The task:
Look through the listing below for the line containing "Viewport: 920px width, 538px height.". Copy it and each line after it up to and including the line containing "file view using", exactly, leaving out pictures.

Input material:
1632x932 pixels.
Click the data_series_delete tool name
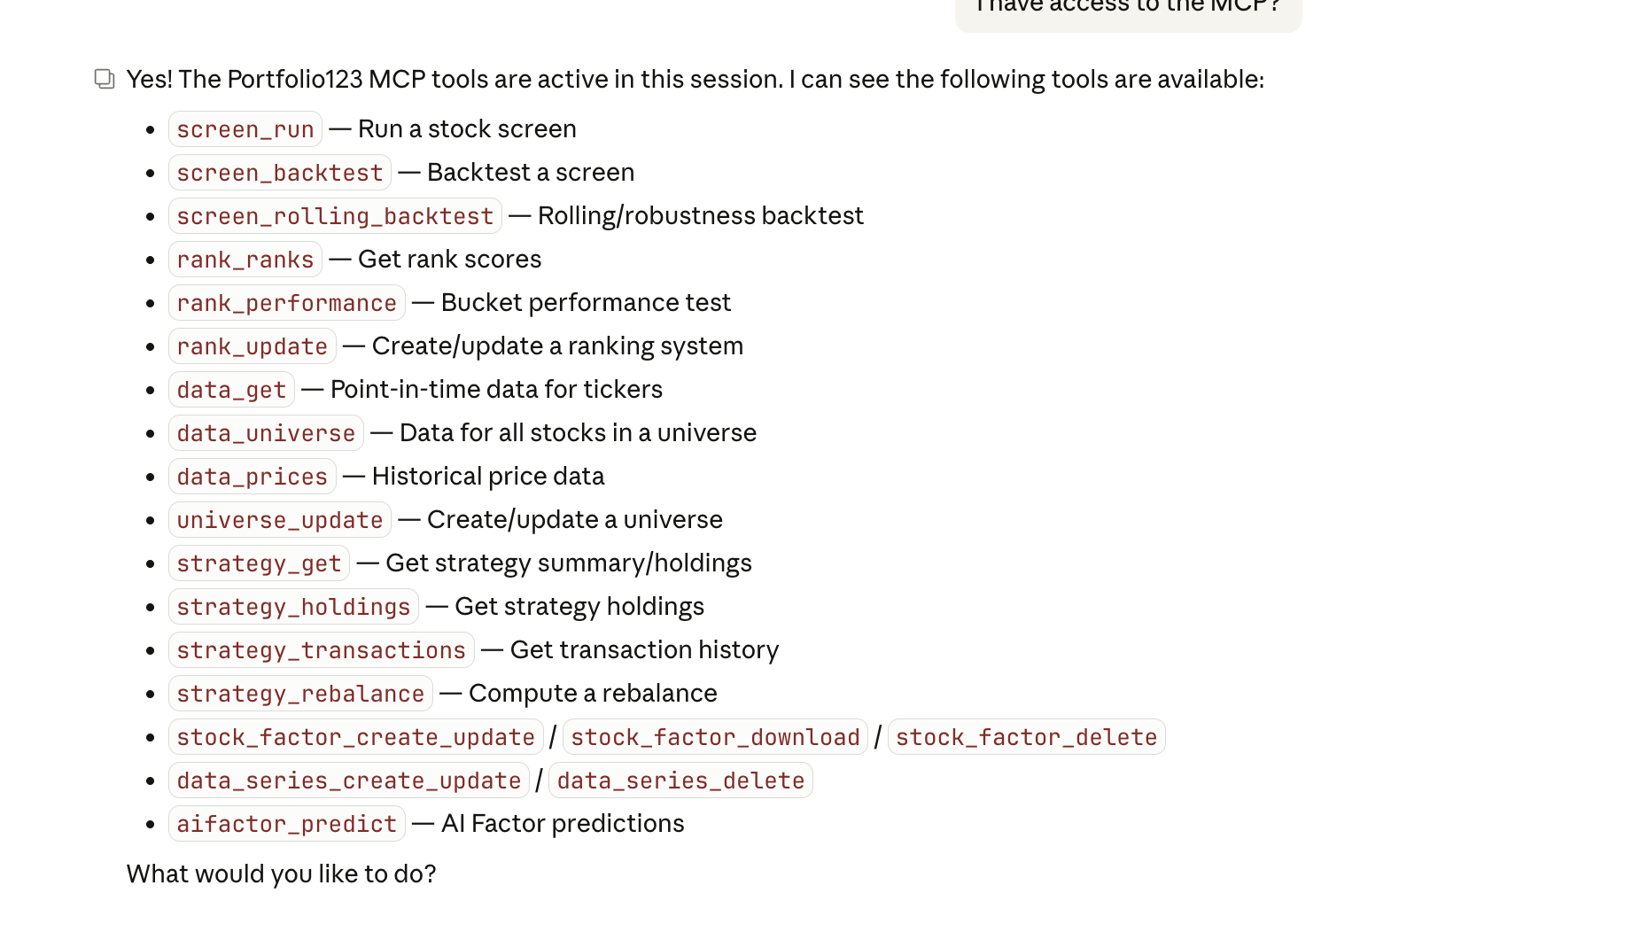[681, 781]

==

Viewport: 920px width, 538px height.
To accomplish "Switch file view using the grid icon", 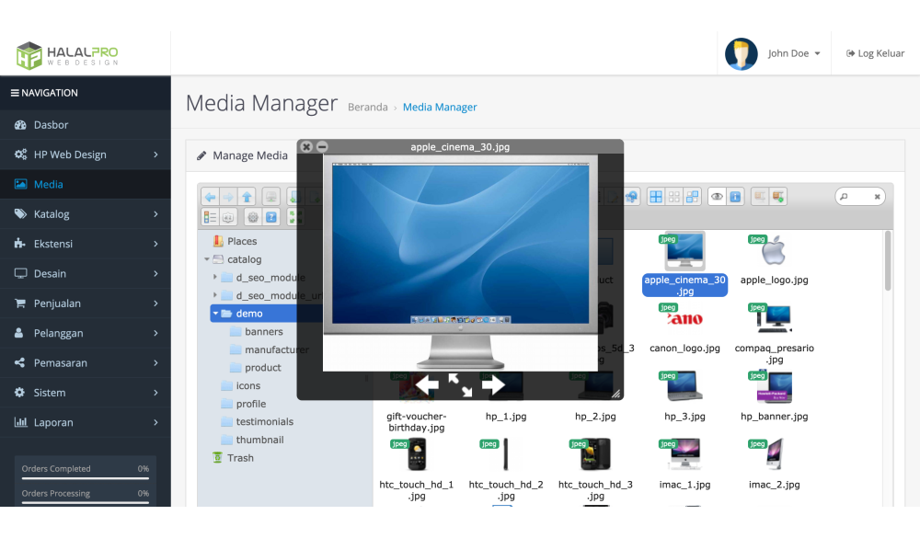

Response:
Viewport: 920px width, 538px height.
To accomplish "Switch file view using the grid icon", 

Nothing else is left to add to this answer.